You shop at Whole Foods. You look at every label on everything you buy. You are organic.
Good for you! I dig that type of an existence as well. The best way to feel good is to start by running on great fuel. In medium to large cities, in progressive areas of the country, this is very easy to do. Outside of those, you’ll find yourself laughed out of the store if you ask for organic milk.
While we do eat out a lot, and I think that may hold true of most travelers who move around more than they stay put, we still cook meals in our Airstream, just like we did back when we lived in a tiny VW Bus. Having family dinner together and even just the act of cooking makes us all happy. But, it’s not always easy to do.
What to Expect from Grocery Shopping on the Road
Western Oregon and Washington, most of California and Colorado, and in every medium to big city in the nation will have whatever you’re looking for in a grocery store. Whole Foods, yeah, they’re in a lot of places now. Safeway and Albertsons and–uggh–Walmarts and smaller regional grocery stores will often have basic good food, like local produce or organic dairy or grass fed chicken. If that’s what you’re into.

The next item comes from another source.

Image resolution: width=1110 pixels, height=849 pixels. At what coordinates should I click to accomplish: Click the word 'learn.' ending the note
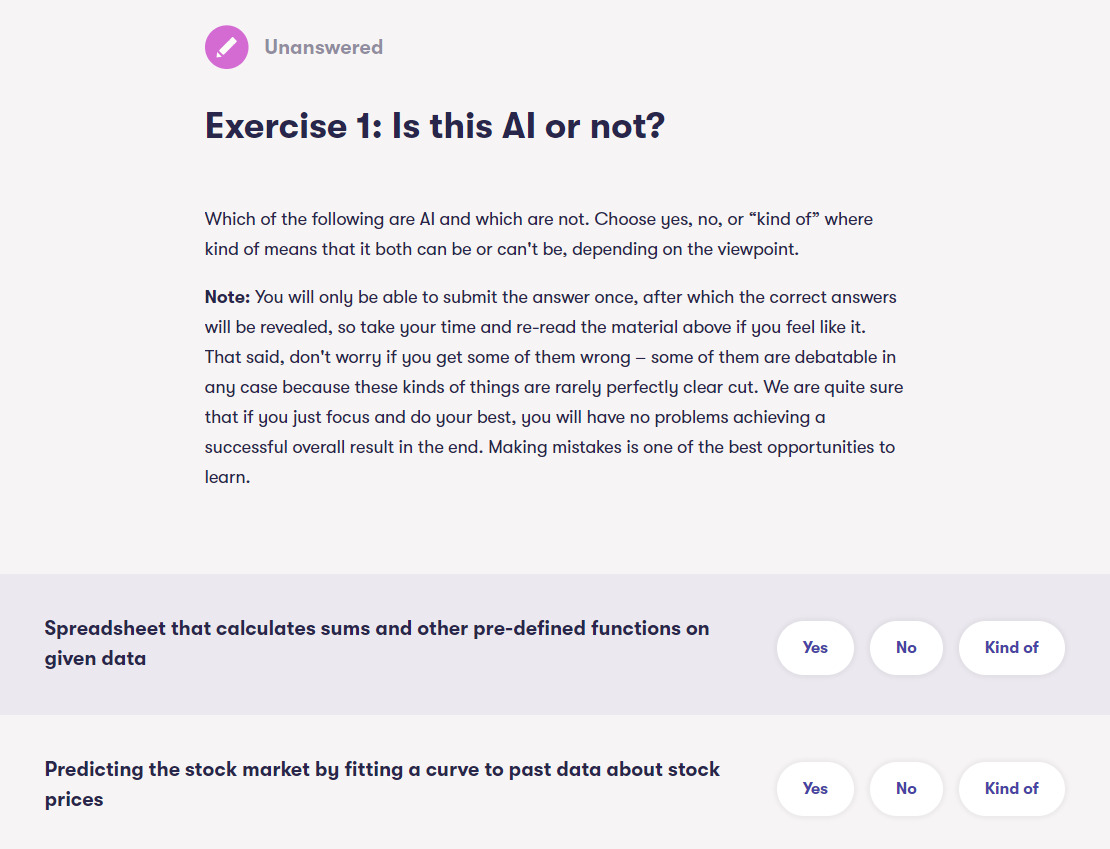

If you don’t care much about that and just want the bargains, well good news! Everywhere just about has a grocery store, even if it’s just a Walmart.
If caring about where your food comes from and what’s in it is important to you, know that you won’t find a lot of what we’re talking about in the mid-West, the Great Plains, the South or the South West. Really, the more “Red” a state is, the less likely they’ll be to have good food. Republicans, it seems, want the best deal on a can of corn, regardless of what percentage it is actually corn.
If you’re vegan or vegetarian, you might want to prepare to ditch the idea that you can sustain yourself on soy-based imitation meats like Boca Burgers or Morningstar faux sausage. You may even, gasp!, need to get real about your vegewhateverism and start eating, double gasp!, actual fruits and vegetables.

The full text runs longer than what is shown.